Here are five things Ansari taught us about “Modern Romance”:
The search for a soul mate used to be much smaller
Ansari points to a 1932 University of Pennsylvania study that showed that one third of married couples had previously lived within a five-block radius of each other – and studies in other cities and small communities showed similar results. Even if the local dating pool was too small, people would only expand their search as far as was necessary to find a mate.
“Think about where you grew up as a kid, your apartment building or your neighborhood,” Ansari writes. “Could you imagine being married to one of those clowns?”
The shift in perspective there, Ansari posits, is likely due to the fact that people today get married later than they used to.
“For the young people who got married in the 1950s, getting married was the first step in adulthood,” Ansari points out. “Now, most young people spend their twenties and thirties in another stage of life, where they go to university, start a career, and experience being an adult outside of their parents’ home before marriage.”
More options may actually be hurting your romantic future
Online dating may make you think you have better chance of finding your soul mate, but Ansari points to The Paradox of Choice” by Swarthmore College professor Barry Schwartz, which shows that more options can actually make it more difficult to make a decision.
“How many people do you need to see before you know you’ve found the best?” asks Schwartz. “The answer is every damn person there is. How else do you know it’s the best? If you’re looking for the best, this is a recipe for complete misery.”
LGBT folks make use of online dating more than heterosexual people
While more people than ever have found their significant others through the magic of online dating, Ansari cites studies that show that online dating is “dramatically more common among same-sex couples than any way of meeting has ever been for heterosexual or same-sex couples of in the past.” In 2005, nearly 70 per cent of the same-sex couples surveyed in the study had first met on the Internet – we can only assume that number is even higher a decade later.
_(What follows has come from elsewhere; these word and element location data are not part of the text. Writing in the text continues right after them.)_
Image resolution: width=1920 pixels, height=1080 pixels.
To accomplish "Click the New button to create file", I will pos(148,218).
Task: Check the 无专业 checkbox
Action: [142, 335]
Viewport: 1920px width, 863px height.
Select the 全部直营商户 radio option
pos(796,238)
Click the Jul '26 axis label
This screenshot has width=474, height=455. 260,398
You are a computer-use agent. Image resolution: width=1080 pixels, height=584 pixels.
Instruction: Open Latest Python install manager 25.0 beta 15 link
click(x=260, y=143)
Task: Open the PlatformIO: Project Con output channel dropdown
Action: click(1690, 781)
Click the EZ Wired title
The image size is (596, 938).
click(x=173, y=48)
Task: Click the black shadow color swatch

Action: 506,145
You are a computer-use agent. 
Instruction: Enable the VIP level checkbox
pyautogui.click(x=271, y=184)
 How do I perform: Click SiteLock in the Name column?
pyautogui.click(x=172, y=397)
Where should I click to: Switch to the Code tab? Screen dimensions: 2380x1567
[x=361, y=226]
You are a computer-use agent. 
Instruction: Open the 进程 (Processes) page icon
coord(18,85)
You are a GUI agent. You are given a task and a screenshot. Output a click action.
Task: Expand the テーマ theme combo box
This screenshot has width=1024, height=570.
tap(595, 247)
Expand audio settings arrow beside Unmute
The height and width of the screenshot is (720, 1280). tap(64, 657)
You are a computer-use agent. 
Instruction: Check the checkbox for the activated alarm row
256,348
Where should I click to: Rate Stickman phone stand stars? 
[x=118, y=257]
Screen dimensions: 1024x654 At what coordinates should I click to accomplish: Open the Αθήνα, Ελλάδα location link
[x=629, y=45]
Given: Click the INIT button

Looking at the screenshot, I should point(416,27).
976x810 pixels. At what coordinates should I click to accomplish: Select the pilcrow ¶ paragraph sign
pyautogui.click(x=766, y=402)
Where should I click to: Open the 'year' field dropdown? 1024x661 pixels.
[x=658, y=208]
Successfully asking someone out over text involves three key ingredients
Given that texting has nearly overtaken phone calls as the primary form of romantic communication, figuring out the best way to ask someone on a date over text can be difficult. Ansari’s research determined that there were three things in these asking-out texts that were important:
1. “A firm invitation to something specific at a specific time.” This, Ansari says, prevents the endless back-and-forth text conversations that never lead anywhere. “The lack of specificity in ‘Wanna do something sometime next week?’ is a huge negative,” he writes.
2. “Some callback to the last previous in-person interaction.” It’s pretty simple: just show that you were paying attention to what you romantic interest has said. “This proves you were truly engaged when you last hung out, and [it] seemed to go a long way with women,” Ansari says.
3. “A humorous tone.” Everyone likes to laugh, although Ansari cautions that it’s easy for this to backfire. “Some dudes go too far or make a crude joke that doesn’t sit well, but ideally you both share the same sense of humor and you can put some thought into it and pull it off.”
Breaking up by text is more common than ever
Perhaps this isn’t surprising, but it should be! Just have a face-to-face conversation like a decent human being! Sheesh. But Ansari found a 2014 survey of 18- to 30-year-olds, of whom 56 per cent admitted to dumping someone via text, instant message, or social media.
‘The most common reason people gave for breaking up via text or social media was that it is ‘less awkward,'” Ansari writes. “Which makes sense given that young adults do just about all other communication through their phones too.”
However, many people Ansari spoke to claimed that breaking up via text allowed them to be more honest with their reasoning – so while you may feel slighted when your significant other gives you the heave-ho via text message, at least you might get a clearer answer about the end of your relationship than you would otherwise.